Instead, we experienced the city on our own terms, at our own pace. We had a late breakfast in Queen Anne. We lingered in the splendid Olympic Sculpture Park and loved it so much we happily returned the next day at the end of a stroll through the pouring rain. We sampled salted caramels beloved by Barack Obama and eschewed overpriced omelettes in favor of straightforward but unbelievable fish and chips and chowder from Jack's during our breakfast visit to the Pike's Place Public Market. Some friends scooped us up and enlisted us in a trivia challenge over beer in Wedgwood (We can proudly boast we helped our friends to victory and a free pitcher for their next visit). We strolled down Pike Street from Capitol Hill to Downtown, dodging gamers attending Pax as we chowed on streetside crepes (food played a major role in this vacation, as it should in any) before stopping for fantastic martinis at an eclectic Downtown bar and grill.

My point here, though, isn't to recount every minute of our weekend. Instead, it's to note how subconsciously we took Seattle in. Though we know we didn't see nearly the entire place, I think we can both agree the sheer bliss of wandering semi-aimlessly delivered a sense of the town's rhythm.

Could a visitor have a similar experience in Los Angeles? Certainly, its sheer size might inhibit a weekend visitor from ever knowing this place. Then again, what if a visitor to Los Angeles accepted that they weren't going to see it all, that they never could, that even those of us who live here will never fully understand this place? What if they just let go and enjoyed seeing what they could see?

Your L.A. Tour

A black and white image of Echo Park Lake with the Downtown Los Angeles skyline circa 2009 in the background. A woman in the foreground of the lower portion of the image appears to be walking as she looks at the water.

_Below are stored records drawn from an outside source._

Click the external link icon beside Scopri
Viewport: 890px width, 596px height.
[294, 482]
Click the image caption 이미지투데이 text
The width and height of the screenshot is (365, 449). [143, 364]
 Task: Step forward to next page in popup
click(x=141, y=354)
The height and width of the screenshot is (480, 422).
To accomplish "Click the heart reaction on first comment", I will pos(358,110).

I've been wondering this for months, as I've also been wondering what it would be like to share this place with friends and loved ones from out of town. How would I do it? What would I show them? In what order would I show it to them? How could I even begin, knowing what I must be leaving out?

How would you give a tour of Los Angeles with only a short time to do so? What would you show? Why? What do you think is quintessential L.A.? What can be ignored? Do you have a universal trip you'd share with every visitor or are there certain ones you'd reserve for certain people? Would there be a specific flow to your tour?

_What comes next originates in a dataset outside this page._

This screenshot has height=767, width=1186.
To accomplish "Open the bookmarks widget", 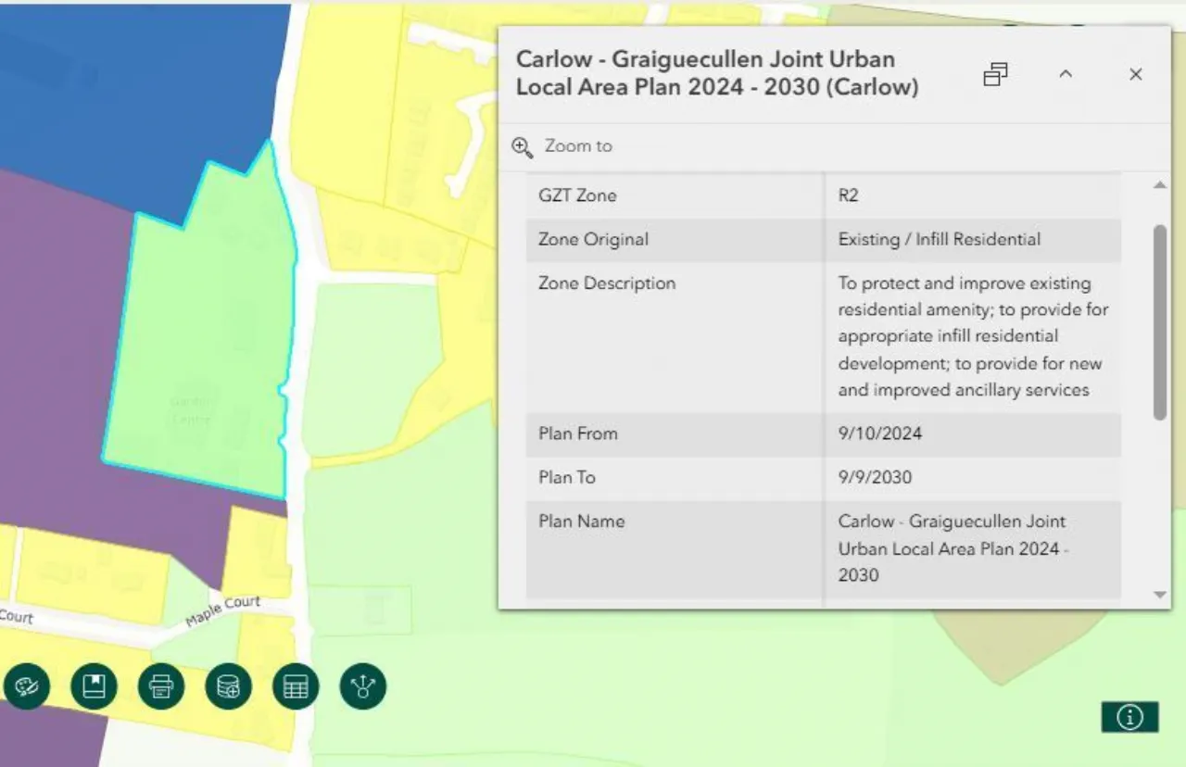I will [94, 686].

Would you use the strict geographical boundaries of the city, or would yours be more a tour of Southern California with Los Angeles as its center of gravity? If you've had visitors, tell some stories of the tours you've taken them on. List a few places that have to be visited. Give a sense of the route you'd take, of how one might move between landmarks and why you'd go that direction, why you'd take that path.

If you're not from Los Angeles, what would you want to see here if you only had a few days to do so? What is this place to you? Why would you want to visit? What type of tour would you want?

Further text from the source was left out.